# This article does not explain the regular knowledge in detail, only as the entry-level regular knowledge directory.
The strong expression of the early heard, the big time to participate in a single exam, the topic is to be used as an HTML parser, the advantages of the regular performance is incisively and vividly. Not much to say, directly on the dry:
1. Meta-characters:
There are also inverse characters, mostly lowercase letters, such as \d that match non-numeric characters.
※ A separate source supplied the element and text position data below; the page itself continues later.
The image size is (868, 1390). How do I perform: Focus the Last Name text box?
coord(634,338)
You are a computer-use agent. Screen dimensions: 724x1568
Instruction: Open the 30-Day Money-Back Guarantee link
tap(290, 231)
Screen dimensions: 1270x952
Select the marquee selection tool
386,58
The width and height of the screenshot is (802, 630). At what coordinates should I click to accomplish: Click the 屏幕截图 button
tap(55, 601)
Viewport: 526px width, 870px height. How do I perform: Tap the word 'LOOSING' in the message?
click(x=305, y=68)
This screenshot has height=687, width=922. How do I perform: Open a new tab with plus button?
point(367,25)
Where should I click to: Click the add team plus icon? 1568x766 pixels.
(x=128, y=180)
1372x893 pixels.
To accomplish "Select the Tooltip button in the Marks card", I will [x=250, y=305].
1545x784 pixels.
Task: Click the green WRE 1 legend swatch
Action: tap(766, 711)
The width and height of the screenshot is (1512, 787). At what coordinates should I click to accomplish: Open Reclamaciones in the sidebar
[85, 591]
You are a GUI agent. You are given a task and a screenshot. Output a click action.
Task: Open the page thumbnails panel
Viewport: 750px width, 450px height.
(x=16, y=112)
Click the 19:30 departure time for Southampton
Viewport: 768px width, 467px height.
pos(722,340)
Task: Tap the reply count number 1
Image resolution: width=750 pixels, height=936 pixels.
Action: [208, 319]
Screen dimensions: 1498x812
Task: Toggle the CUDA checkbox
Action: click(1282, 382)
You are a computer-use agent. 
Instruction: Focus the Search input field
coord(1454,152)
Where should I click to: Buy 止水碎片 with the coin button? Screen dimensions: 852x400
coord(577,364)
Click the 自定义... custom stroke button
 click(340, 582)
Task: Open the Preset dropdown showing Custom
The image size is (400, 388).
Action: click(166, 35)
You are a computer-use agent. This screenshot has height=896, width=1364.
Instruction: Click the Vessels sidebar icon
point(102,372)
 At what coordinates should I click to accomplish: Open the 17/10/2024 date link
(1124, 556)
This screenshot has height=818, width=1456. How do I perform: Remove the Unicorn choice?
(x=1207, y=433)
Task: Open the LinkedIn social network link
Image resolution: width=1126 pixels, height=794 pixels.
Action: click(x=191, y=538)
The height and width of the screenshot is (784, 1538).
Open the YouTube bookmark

2. Repeat (that is, match the variable length string):
Metacharacters can match a single character type, and if you want to match an unknown length or a length-qualified string, you need to add a qualifier behind it.
3. Scope and Grouping:
Sometimes metacharacters do not meet the needs of matching characters, it is necessary to [] to delimit the matching range, for example, to match a word with only a,s,d,f, you can use \b[asdf]\b; there are parentheses in the regular box to represent the grouping, for example, if you want to repeat a certain number of characters, you can use grouping, such as (\d. \d) {1,3} indicates that the duplicate content in the matching parentheses is one to three times. In addition, parentheses can also be used for back-referencing, etc., which are not remembered here.
4.0 Wide Assertion:
0 wide assertions are primarily used to find content before or after certain assertions (the specified content), such as (? =exp) matches the content of the exp preceding (mismatch exp), and(? <=exp) matches the expression that appears after exp, There are also negative 0-wide assertions that are not remembered here.
5. Greed and laziness:
When a regular expression contains a qualifier that can accept duplicates, the usual behavior is to match as many characters as possible , that is, greedy matches, as long as the entire expression can be matched. If the expression a.*b, search Aabab, it will match the entire string Aabab. And the lazy match matches as few strings as possible, just add one after the qualifier? , for example a.*?b will match AaB (first to third character) and AB (fourth to fifth characters).
6. Python's Re module:
Python provides a re module that provides all the functionality of the regular. Here are only two methods and a place to note.
6.1 Match Method:
match()
The method determines whether the match is successful, returns an object if the match succeeds, Match
or returns None
.
1 >>> import re 2 >>> re.match (r " Span style= "color: #800000;" >^\d{3}\-\d{3,8}$ , " 010-12345 ) 3 <_sre. Sre_match object at 0x1026e18b8>4 >>> re.match (r '
If a group is defined in a regular expression, you can extract the substring from the Match
object using a group()
method. Notice that group(0)
it is always the original string, group(1)
group(2)
... Represents the 1th, 2 、...... Substring. All substrings can also be obtained using the groups () method.
6.2 Split Method:
The split () method can be used to cut a molecular string, as follows:
1 >>> re.split (R'[\s\,\;] +'b;; c D')2 ['a' 'b'c'd' ]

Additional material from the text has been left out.